Does Penal Code § 459.5 Include Theft by False Pretenses?
Fusting never sold the board. Instead, he was arrested and taken to jail. He was later charged with felony commercial burglary, as he did enter a commercial establishment with the intent to commit a felony therein. He eventually resolved the case by pleading no contest to a violation of Penal Code § 459, felony commercial burglary.
In November, 2014, California voters passed Proposition 47 and shortly thereafter, Fusting petitioned to have his felony conviction reduced to a misdemeanor. Under the newly enacted Penal Code § 459.5, titled shoplifting, it prohibited “entering a commercial establishment with the intent to commit larceny.”
The San Diego trial court judge hearing Fusting’s petition denied the request for reclassification of the felony to a misdemeanor, reasoning that entry into a building with the intent to commit theft by false pretenses was not shoplifting under Penal Code § 459.5.
Fusting appealed to the Fourth Appellate District, arguing that the trial court’s analysis of Penal Code § 459.5 was flawed. He argued that the intent to commit larceny as used in § 459.5 should be interpreted using well-established definitions of larceny existing prior to the enactment of § 459.5.
The Fourth Appellate District Court framed the analysis of whether a dictionary meaning of shoplifting should be used or whether the definition of larceny, as settled by prior decisions, should apply.
The appellate court decided it should follow well-established prior definitions of larceny. This meant it agreed with Mr. Fusting and that it would reverse the trial court judge.
The appellate court explained that it was bound to look to statutory language. Historically, the term “larceny” as used in a burglary context, includes all types of theft, including theft by false pretenses. People v. Dingle (1985) 174 Cal. App. 3d. 21, 30; People v. Nguyen (1995) 40 Cal. App. 4th 28, 31; People v. Parson (2008) 44 Cal. 4th 332,353-354.
Moreover, the appellate court noted that Penal Code § 490a provides, “[w]herever any law or statute of this state refers to or mentions larceny, embezzlement, or stealing, said law or statute shall hereafter be read and interpreted as if the word ‘theft’ were substituted therfor.” Therefore, theft by false pretenses would certainly seem to be included within the meaning of larceny as used in Penal Code § 459.5.
Adopting this approach was endorsed in Nguyen, supra, wherein Mr.

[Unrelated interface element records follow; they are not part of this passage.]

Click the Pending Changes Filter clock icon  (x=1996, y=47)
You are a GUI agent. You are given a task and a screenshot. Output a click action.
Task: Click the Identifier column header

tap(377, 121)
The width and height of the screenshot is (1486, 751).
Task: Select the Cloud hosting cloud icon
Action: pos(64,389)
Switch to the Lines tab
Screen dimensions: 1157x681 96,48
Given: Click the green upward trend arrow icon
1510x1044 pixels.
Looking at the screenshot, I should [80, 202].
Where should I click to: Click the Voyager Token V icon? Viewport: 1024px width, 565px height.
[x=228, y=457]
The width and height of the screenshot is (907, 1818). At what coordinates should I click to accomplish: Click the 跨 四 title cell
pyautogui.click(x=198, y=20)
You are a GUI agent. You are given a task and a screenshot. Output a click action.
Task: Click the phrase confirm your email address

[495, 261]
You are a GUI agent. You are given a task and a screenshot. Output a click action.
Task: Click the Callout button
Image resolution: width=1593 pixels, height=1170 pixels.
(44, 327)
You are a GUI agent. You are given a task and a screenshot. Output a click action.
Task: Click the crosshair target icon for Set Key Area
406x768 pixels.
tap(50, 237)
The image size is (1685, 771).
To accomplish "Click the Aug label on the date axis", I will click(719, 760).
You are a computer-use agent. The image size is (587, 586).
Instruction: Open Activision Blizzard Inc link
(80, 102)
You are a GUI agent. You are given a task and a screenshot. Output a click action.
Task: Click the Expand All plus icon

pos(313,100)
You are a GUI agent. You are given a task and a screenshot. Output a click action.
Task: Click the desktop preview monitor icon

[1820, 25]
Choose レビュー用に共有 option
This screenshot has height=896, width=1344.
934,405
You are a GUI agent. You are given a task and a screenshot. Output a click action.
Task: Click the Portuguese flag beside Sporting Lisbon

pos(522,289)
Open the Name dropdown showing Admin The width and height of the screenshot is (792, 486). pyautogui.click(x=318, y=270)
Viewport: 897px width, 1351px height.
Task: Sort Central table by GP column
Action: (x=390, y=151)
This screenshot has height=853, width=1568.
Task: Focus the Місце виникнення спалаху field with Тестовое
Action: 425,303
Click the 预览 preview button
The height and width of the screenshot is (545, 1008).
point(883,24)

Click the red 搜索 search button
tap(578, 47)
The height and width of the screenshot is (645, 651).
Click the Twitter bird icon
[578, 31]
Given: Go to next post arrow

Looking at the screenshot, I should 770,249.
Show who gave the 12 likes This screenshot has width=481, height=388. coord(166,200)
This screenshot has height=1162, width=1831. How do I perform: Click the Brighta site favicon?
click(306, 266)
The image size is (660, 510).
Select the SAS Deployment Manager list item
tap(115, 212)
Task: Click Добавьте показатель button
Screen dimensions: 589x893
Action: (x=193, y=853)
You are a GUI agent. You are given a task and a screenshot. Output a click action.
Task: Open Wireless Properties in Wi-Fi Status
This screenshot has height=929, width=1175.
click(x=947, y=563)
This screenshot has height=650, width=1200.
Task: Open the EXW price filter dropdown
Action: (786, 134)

Nguyen was convicted of burglary for entering the premises of another with the intent to commit theft by false pretenses.
In addition, the appellate court commented that its inclusion of theft by false pretenses in the definition of larceny was consistent with the voters’ overall intent in passing Prop 47. That intent was to “require misdemeanors instead of felonies for petty theft and drug possession, unless the defendant has prior convictions for specified violent or serious crimes.” Ballot Pamphlet, General Election (November 4, 2014) (text of Prop. 47, § 3, p.70).
The appellate court then said “petty theft by false pretense is precisely that type of non-serious, non-violent crime Proposition 47 was aimed towards affecting.“ For example, it noted, Prop 47 includes forgery and drafting checks without sufficient funds of less than $950. Penal Code § 473 b, 476a.
Finally, then appellate court commented that were it to interpret “larceny” differently in § 459.5 than it is interpreted in § 459, this would be inconsistent interpretations of closely related statutes. One would ignore the mandate of § 490a, while one would follow it in the very next statute, or visa versa. To adopt such an approach would make no sense.
Consequently, the appellate court found Penal Code § 459.5 includes attempted theft by false pretenses.